Dataset excerpts:
+ + + + +
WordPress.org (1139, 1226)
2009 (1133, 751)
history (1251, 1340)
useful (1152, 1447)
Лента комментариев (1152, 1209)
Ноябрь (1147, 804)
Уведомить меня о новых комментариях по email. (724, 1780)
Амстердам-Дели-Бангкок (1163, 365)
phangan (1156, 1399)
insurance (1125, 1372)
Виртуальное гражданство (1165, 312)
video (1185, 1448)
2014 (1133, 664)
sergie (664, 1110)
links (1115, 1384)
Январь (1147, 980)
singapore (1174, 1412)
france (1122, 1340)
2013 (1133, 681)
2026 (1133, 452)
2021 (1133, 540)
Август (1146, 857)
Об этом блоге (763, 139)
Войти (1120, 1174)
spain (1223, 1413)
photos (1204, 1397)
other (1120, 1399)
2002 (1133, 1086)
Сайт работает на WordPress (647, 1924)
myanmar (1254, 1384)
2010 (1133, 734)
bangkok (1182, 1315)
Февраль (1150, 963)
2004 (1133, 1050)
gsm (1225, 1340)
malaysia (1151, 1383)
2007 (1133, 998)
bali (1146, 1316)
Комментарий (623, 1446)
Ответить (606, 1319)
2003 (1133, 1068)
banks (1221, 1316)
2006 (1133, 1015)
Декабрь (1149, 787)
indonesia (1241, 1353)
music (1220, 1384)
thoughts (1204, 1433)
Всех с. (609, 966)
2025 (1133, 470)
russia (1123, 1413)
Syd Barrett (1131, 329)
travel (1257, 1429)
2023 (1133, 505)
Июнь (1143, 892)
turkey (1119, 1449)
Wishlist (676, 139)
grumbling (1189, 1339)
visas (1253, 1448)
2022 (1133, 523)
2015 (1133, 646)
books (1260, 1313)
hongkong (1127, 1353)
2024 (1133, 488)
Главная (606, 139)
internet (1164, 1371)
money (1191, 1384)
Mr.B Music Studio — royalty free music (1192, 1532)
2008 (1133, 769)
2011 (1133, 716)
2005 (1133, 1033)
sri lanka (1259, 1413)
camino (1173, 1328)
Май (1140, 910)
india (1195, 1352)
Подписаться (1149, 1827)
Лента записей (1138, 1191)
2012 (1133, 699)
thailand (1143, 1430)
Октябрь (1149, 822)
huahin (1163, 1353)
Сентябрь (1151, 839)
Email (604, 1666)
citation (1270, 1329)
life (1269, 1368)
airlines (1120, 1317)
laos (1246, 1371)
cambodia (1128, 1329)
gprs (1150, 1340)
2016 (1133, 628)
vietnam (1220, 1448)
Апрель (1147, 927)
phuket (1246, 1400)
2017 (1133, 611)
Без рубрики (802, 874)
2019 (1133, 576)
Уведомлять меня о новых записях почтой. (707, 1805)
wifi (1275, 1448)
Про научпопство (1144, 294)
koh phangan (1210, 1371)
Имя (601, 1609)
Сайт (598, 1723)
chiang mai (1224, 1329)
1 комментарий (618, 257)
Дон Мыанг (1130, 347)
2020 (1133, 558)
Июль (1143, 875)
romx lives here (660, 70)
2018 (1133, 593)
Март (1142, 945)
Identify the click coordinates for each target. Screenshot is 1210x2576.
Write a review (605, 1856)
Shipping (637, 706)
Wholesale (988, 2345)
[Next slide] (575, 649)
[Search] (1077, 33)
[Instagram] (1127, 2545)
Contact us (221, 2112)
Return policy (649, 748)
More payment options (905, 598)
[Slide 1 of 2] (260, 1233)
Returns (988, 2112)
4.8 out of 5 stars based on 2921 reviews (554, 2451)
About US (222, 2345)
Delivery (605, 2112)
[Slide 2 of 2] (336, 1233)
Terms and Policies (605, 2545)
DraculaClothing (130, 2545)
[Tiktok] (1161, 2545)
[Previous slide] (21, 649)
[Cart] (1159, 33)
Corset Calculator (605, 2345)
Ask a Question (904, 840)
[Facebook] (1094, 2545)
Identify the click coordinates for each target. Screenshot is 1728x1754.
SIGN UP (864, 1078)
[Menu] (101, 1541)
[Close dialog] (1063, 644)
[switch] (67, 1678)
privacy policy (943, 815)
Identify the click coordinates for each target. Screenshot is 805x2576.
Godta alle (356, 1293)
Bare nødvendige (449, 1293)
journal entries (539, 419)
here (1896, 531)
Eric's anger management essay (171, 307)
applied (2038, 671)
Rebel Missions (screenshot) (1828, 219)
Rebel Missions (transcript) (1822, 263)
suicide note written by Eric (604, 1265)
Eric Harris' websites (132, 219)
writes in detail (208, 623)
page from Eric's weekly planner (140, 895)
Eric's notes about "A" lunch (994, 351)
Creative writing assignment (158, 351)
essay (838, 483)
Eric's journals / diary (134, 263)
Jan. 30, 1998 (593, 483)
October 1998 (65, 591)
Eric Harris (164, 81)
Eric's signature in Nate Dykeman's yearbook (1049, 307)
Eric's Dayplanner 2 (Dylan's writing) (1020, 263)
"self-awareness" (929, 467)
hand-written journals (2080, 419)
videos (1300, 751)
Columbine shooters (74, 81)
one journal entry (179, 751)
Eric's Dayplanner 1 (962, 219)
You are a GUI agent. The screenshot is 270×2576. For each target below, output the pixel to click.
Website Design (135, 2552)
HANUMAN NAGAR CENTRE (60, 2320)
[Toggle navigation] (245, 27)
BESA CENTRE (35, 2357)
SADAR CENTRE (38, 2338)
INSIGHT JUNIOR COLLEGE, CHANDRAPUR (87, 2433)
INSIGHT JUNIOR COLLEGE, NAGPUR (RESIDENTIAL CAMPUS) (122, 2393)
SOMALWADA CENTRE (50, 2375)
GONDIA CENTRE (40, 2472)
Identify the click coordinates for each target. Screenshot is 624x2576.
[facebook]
+ + + + +
Exercise description: Repeat exactly, and only, the lines from the line with "[Next slide] (575, 649)" through the end of the listing above, both ends included.

Solution to the problem:
[Next slide] (575, 649)
[Search] (1077, 33)
[Instagram] (1127, 2545)
Contact us (221, 2112)
Return policy (649, 748)
More payment options (905, 598)
[Slide 1 of 2] (260, 1233)
Returns (988, 2112)
4.8 out of 5 stars based on 2921 reviews (554, 2451)
About US (222, 2345)
Delivery (605, 2112)
[Slide 2 of 2] (336, 1233)
Terms and Policies (605, 2545)
DraculaClothing (130, 2545)
[Tiktok] (1161, 2545)
[Previous slide] (21, 649)
[Cart] (1159, 33)
Corset Calculator (605, 2345)
Ask a Question (904, 840)
[Facebook] (1094, 2545)
Identify the click coordinates for each target. Screenshot is 1728x1754.
SIGN UP (864, 1078)
[Menu] (101, 1541)
[Close dialog] (1063, 644)
[switch] (67, 1678)
privacy policy (943, 815)
Identify the click coordinates for each target. Screenshot is 805x2576.
Godta alle (356, 1293)
Bare nødvendige (449, 1293)
journal entries (539, 419)
here (1896, 531)
Eric's anger management essay (171, 307)
applied (2038, 671)
Rebel Missions (screenshot) (1828, 219)
Rebel Missions (transcript) (1822, 263)
suicide note written by Eric (604, 1265)
Eric Harris' websites (132, 219)
writes in detail (208, 623)
page from Eric's weekly planner (140, 895)
Eric's notes about "A" lunch (994, 351)
Creative writing assignment (158, 351)
essay (838, 483)
Eric's journals / diary (134, 263)
Jan. 30, 1998 (593, 483)
October 1998 (65, 591)
Eric Harris (164, 81)
Eric's signature in Nate Dykeman's yearbook (1049, 307)
Eric's Dayplanner 2 (Dylan's writing) (1020, 263)
"self-awareness" (929, 467)
hand-written journals (2080, 419)
videos (1300, 751)
Columbine shooters (74, 81)
one journal entry (179, 751)
Eric's Dayplanner 1 (962, 219)
You are a GUI agent. The screenshot is 270×2576. For each target below, output the pixel to click.
Website Design (135, 2552)
HANUMAN NAGAR CENTRE (60, 2320)
[Toggle navigation] (245, 27)
BESA CENTRE (35, 2357)
SADAR CENTRE (38, 2338)
INSIGHT JUNIOR COLLEGE, CHANDRAPUR (87, 2433)
INSIGHT JUNIOR COLLEGE, NAGPUR (RESIDENTIAL CAMPUS) (122, 2393)
SOMALWADA CENTRE (50, 2375)
GONDIA CENTRE (40, 2472)
Identify the click coordinates for each target. Screenshot is 624x2576.
[facebook]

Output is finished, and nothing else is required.